*What to do*. Rewrite everything from the line containing "You are a computer-use" down to the line containing "pyautogui.click(x=69, y=203)", substituting "layout" for "template" and leaving all else unchanged. Omit the pictures from your answer.

==== The data

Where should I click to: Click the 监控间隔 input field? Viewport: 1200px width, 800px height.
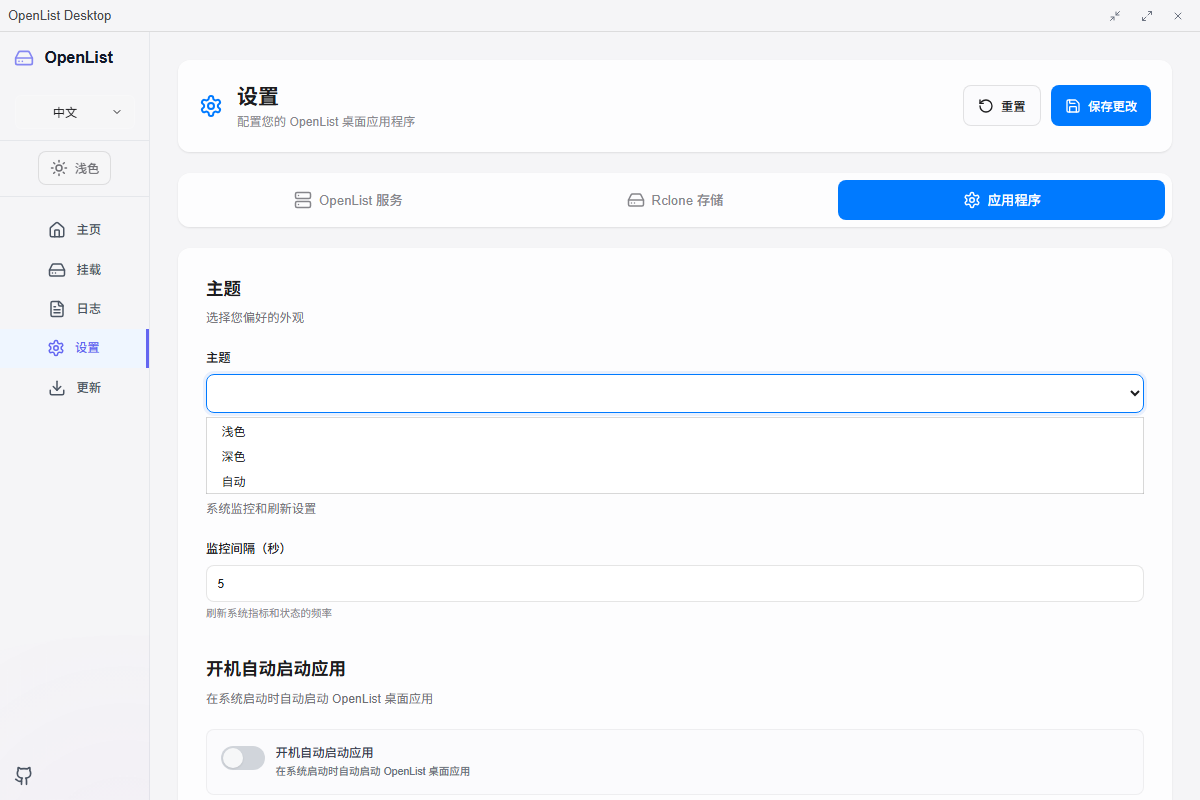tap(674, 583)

========
==== The data

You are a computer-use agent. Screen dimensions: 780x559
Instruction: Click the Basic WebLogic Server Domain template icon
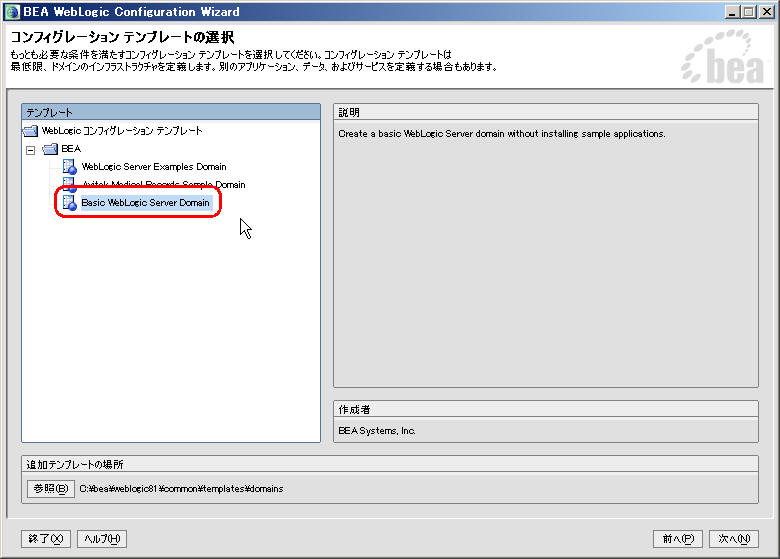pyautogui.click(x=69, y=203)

========

*Result of the exercise*.
You are a computer-use agent. Screen dimensions: 780x559
Instruction: Click the Basic WebLogic Server Domain layout icon
pyautogui.click(x=69, y=203)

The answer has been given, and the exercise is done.